Exercise objective:
Copy word for word the part of the coronavirus report below that begins at the words "More women than" and ends after the words "counted as positive.".

Text section:

Segment Open

Death toll increases to 85 with 3,447 infected
The logjam in coronavirus testing is now leaving some patients waiting two weeks to find out if they are positive for the virus.
More women than men are testing positive for the virus for the first time, as 14 more families were yesterday left mourning a loved one who died from infection.
The death toll has now risen to 85 after 10 more people died in the east and another four in the south.
The Department of Health also confirmed if a person dies before their test is processed, they are counted as positive.
This means the deceased person's funeral must be held under strict conditions and restrictions to the upset of families at such a sad time.
Deputy chief medical officer Dr Ronan Glynn said another 212 cases of the virus have been diagnosed, bringing the total to 3,447.
An analysis of figures up to Monday night showed 48pc are male, reversing a trend where more men were infected. The number in intensive care has risen again to 126 and most of these are still likely to be receiving treatment.
Dr Glynn, said it could be 10 days to two weeks before the delays in testing, due to a worldwide shortage of laboratory kits, is resolved.
People with suspected cases who could be waiting 14 days for a result may have completed their period of self-isolation and recovered before they get a result.

Segment Closed

Dataset section:
Segment Open

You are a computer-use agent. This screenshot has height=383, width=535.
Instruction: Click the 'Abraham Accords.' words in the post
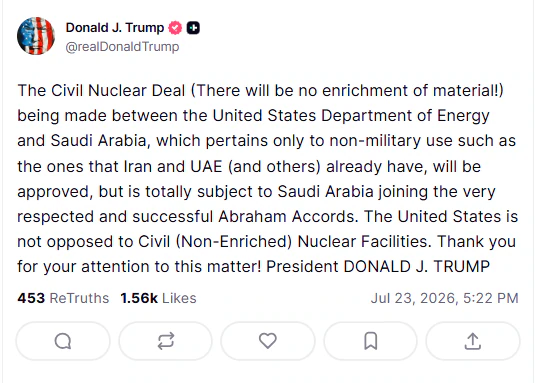288,217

Segment Closed

Task solution:
More women than men are testing positive for the virus for the first time, as 14 more families were yesterday left mourning a loved one who died from infection.
The death toll has now risen to 85 after 10 more people died in the east and another four in the south.
The Department of Health also confirmed if a person dies before their test is processed, they are counted as positive.